Paralelamente, tentativas de envolver o aparelho de Estado contra adversários eleitorais não podem ser tratadas como banalidades da luta política e devem dar origem a investigações que alcancem, principalmente, a origem do dinheiro destinado a comprar o suposto dossiê dos Vedoin. Registre-se que as duas pontas da investigação não são excludentes. Como o próprio PT afirmou, sábado, em nota “considerar graves as novas acusações relativas ao escândalo dos sanguessugas publicadas pela IstoÉ e que envolvem o governo anterior” e que, “ao contrário dos nossos adversários, não prejulgaremos, mas exigimos a rigorosa e isenta investigação das denúncias, para apurar todas as responsabilidades”, espera-se que essas palavras sejam seguidas de ações concretas do governo ao qual o partido dá sustentação política.
Da parte do tucano, aguarda-se que a gritaria contra o que consideram ações de Estado contra seus candidatos seja acompanhada do desejo de esclarecer toda e qualquer denúncia envolvendo relações com a turma dos sanguessugas, cuja ação na vida pública do país, como sabem até os entregadores de cafezinho do Ministério da Saúde, não começaram ontem nem anteontem.

Teresópolis, Minas
Fundada em 2002, a Cervejaria Teresópolis prepara-se para chegar com força total, nesta semana, à região metropolitana de Belo Horizonte. As cervejas Therezópolis Gold, premium feita com receita dinamarquesa de 1912, além da Lokal e da Black Princess, estarão nos melhores bares e restaurantes da capital mineira. Um centro de distribuição de 100 mil metros quadrados está em fase final de construção em Belo Horizonte. Apenas em marketing serão investidos cerca de R$ 5 milhões. Foram gerados 150 empregos diretos.
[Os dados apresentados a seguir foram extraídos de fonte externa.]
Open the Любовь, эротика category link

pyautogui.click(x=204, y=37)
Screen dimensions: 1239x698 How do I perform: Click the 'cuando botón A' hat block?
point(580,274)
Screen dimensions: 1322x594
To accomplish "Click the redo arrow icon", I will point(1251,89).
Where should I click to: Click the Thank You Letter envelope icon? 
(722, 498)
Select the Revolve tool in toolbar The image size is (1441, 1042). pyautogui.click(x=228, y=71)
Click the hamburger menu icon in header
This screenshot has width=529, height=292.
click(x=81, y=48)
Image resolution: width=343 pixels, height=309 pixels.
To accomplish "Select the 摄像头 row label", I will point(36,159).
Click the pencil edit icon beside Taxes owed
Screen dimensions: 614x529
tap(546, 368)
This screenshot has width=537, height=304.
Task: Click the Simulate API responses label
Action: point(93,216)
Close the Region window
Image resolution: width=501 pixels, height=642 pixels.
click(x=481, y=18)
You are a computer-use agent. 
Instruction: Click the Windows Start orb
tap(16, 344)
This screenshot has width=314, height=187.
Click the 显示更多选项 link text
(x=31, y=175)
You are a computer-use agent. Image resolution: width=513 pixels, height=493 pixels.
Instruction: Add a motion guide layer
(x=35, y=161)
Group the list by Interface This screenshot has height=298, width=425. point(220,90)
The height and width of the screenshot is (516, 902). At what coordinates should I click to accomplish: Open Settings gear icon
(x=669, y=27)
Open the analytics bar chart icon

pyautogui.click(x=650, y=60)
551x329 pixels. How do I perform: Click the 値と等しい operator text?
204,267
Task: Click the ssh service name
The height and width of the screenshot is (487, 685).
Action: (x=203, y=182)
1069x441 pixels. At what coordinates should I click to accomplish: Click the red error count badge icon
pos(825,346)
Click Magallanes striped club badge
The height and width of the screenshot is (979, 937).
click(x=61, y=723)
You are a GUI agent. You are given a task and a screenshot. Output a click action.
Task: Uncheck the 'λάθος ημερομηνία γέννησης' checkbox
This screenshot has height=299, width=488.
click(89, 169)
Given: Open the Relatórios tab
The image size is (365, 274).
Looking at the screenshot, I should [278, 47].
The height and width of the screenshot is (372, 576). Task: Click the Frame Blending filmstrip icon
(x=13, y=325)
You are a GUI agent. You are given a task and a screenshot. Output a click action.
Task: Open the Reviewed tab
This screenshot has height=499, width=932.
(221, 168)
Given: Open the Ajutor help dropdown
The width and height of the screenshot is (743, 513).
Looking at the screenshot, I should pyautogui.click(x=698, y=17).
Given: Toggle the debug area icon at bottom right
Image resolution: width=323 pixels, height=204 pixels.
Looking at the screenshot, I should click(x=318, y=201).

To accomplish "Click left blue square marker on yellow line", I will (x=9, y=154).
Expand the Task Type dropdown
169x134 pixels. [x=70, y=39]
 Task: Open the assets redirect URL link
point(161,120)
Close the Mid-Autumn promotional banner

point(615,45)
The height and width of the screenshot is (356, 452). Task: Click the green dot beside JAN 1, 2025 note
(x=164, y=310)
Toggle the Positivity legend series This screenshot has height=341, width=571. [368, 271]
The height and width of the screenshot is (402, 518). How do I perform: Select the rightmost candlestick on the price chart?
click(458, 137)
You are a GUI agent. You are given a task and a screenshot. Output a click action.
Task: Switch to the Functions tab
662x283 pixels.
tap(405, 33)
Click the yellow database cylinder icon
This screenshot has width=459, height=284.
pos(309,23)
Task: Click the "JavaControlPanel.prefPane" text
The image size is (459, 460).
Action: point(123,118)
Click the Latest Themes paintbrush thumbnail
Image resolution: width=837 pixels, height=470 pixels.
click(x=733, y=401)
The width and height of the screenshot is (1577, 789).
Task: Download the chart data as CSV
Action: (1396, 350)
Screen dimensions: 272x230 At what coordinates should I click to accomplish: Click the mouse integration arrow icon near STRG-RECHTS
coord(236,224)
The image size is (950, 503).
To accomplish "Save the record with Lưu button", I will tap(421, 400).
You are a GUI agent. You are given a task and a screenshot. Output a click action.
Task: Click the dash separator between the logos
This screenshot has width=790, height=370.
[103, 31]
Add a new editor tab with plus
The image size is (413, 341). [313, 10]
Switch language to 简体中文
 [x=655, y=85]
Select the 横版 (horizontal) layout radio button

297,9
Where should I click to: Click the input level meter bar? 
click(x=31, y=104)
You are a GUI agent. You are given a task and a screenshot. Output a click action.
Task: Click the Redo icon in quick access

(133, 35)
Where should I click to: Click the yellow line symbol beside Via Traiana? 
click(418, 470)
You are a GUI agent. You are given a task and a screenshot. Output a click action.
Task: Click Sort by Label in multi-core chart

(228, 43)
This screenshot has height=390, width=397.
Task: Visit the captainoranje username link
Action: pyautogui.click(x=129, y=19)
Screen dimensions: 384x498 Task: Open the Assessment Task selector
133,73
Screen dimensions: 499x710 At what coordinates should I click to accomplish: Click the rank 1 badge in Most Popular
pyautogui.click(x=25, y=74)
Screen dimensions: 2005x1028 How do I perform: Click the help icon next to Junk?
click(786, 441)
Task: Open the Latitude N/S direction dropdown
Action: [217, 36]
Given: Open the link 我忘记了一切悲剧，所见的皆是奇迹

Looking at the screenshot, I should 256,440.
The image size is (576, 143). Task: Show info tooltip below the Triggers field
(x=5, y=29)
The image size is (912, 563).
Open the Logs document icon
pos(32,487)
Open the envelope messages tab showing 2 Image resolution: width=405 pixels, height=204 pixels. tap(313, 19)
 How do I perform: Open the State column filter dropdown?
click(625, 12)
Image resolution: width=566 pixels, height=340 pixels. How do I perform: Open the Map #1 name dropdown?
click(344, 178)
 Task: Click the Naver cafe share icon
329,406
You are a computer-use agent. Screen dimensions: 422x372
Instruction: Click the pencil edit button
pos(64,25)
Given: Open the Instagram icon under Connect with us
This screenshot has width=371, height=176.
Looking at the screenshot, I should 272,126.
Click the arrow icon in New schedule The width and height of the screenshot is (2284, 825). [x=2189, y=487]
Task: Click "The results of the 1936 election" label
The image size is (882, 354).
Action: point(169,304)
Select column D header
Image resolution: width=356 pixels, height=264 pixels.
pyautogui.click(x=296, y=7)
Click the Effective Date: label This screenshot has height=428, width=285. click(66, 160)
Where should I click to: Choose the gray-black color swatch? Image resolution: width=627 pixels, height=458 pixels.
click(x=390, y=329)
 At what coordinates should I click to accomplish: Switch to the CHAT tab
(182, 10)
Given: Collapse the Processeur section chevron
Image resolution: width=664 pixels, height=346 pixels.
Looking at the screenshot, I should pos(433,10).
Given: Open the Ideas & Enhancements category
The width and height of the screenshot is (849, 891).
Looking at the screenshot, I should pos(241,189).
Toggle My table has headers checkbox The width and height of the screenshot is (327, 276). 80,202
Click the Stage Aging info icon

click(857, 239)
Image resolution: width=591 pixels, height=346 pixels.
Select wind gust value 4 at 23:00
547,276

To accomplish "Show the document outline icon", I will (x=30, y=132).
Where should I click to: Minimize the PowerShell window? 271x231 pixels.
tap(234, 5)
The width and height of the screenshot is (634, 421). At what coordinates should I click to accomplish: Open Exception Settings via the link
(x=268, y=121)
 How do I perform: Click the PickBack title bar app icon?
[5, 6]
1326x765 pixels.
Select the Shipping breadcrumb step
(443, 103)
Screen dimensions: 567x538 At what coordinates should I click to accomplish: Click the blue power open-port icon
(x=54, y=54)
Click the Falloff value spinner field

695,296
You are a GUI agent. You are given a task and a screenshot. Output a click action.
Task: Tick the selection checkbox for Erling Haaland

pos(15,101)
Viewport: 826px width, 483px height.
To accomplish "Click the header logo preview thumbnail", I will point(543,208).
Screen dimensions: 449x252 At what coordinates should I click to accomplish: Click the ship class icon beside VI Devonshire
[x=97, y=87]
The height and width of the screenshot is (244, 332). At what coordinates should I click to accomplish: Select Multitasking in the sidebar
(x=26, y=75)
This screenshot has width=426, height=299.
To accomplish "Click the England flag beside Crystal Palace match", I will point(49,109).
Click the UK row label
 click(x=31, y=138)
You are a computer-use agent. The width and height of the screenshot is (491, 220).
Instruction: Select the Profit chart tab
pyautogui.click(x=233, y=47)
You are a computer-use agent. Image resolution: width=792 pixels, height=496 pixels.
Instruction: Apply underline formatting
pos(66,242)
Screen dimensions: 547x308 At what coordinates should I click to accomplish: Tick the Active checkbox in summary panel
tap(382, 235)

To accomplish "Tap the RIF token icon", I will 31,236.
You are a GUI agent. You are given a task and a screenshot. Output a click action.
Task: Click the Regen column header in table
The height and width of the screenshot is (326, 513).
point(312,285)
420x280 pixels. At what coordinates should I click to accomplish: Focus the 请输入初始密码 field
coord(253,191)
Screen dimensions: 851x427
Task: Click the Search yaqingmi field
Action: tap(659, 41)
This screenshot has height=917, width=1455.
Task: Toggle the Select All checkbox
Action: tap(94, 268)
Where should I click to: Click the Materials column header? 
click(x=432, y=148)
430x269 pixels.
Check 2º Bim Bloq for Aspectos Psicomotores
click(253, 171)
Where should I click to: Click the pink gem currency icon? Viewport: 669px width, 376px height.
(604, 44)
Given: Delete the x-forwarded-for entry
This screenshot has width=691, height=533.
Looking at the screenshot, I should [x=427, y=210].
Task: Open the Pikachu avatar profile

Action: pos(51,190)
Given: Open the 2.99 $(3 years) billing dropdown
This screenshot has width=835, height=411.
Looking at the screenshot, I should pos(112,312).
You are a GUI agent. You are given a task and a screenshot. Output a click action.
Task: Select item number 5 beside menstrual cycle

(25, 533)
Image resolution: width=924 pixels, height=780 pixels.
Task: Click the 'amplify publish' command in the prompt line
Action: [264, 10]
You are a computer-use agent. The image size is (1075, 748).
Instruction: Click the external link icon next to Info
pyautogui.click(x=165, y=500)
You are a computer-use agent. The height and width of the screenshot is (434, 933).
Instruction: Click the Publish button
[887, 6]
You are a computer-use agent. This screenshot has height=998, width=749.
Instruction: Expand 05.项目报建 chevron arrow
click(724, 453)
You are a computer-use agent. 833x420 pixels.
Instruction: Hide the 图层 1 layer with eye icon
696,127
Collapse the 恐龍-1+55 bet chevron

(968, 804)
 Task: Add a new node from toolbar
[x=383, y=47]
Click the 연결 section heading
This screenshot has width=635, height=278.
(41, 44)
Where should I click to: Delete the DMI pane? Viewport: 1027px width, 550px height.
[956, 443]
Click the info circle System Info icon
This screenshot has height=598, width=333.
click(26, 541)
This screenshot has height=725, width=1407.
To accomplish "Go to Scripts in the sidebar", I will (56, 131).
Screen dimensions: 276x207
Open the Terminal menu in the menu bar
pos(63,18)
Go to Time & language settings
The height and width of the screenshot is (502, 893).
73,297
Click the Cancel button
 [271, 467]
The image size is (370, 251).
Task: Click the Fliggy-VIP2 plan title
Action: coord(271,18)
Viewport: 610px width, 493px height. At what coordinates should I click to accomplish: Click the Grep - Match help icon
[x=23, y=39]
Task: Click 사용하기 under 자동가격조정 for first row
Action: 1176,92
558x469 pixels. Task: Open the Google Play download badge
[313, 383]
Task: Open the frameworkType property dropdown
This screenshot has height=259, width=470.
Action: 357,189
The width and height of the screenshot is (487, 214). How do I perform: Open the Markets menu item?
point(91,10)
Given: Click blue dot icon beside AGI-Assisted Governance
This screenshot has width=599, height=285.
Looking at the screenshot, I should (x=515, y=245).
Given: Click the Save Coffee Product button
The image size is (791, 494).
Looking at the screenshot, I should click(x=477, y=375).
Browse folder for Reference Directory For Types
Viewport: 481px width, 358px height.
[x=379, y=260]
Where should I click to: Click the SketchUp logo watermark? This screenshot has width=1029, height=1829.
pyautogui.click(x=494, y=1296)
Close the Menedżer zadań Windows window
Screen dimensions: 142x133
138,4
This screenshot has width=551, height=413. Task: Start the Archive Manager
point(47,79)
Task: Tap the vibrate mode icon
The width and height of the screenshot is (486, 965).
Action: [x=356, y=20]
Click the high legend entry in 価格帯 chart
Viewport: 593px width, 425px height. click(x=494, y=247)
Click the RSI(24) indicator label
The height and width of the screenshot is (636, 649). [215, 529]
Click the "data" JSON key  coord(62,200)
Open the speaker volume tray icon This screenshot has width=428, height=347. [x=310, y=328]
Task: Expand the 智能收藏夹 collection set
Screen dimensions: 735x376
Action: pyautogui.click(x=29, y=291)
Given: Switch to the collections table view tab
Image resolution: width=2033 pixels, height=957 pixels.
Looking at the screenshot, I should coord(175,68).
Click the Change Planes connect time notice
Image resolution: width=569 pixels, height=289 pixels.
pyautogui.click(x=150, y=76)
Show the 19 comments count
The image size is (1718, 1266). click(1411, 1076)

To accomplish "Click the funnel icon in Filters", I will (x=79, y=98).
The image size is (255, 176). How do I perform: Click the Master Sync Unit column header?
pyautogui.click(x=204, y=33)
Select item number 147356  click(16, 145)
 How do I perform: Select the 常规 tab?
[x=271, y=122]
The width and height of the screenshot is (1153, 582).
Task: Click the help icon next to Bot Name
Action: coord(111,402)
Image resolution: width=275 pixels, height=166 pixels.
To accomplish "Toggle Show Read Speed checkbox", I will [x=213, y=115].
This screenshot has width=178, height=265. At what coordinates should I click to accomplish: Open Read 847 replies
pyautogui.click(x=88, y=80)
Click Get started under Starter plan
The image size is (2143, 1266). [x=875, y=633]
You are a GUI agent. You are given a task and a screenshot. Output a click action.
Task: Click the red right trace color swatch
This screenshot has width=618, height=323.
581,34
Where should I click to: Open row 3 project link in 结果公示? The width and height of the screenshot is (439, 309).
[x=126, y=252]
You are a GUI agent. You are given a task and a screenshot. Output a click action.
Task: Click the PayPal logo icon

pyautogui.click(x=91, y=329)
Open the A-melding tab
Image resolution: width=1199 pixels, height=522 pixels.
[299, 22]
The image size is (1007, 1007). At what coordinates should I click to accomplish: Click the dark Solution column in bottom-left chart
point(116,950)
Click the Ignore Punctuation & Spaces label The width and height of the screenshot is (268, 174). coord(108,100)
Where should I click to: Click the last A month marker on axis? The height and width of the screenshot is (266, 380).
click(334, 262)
Com deficiência, sem carteira
O desemprego atinge em maior proporção a população sem deficiência (7%), do que com deficiência (6,2%), mas apenas 10,4% das pessoas com deficiência possuem carteira assinada. É o que revela estudo feito para a Febraban, com dados do Censo 2000 do IBGE. Pouco mais de 24 milhões de brasileiros possuem algum tipo de deficiência, o que equivale a 14,5% da população nacional. Supondo que cada indivíduo convive diretamente com, no mínimo, mais de duas pessoas, quase um em cada dois brasileiros lidam diariamente com essa realidade. A pesquisa conclui que a lei de cotas para pessoas com necessidades especiais responde por boa parte dos empregos.
Vinte e seis porcento da deficiência motora provêm de acidentes de trânsito; 70% das deficiências auditivas e visuais têm origem em doenças.

Divã petista
Analistas prevêem que, como sempre, o presidente Lula dirá que não sabia de nada sobre o novo imbróglio envolvendo os Vedoin e dossiês sobre tucanos Mas será que, dessa vez, nem o Freud explica?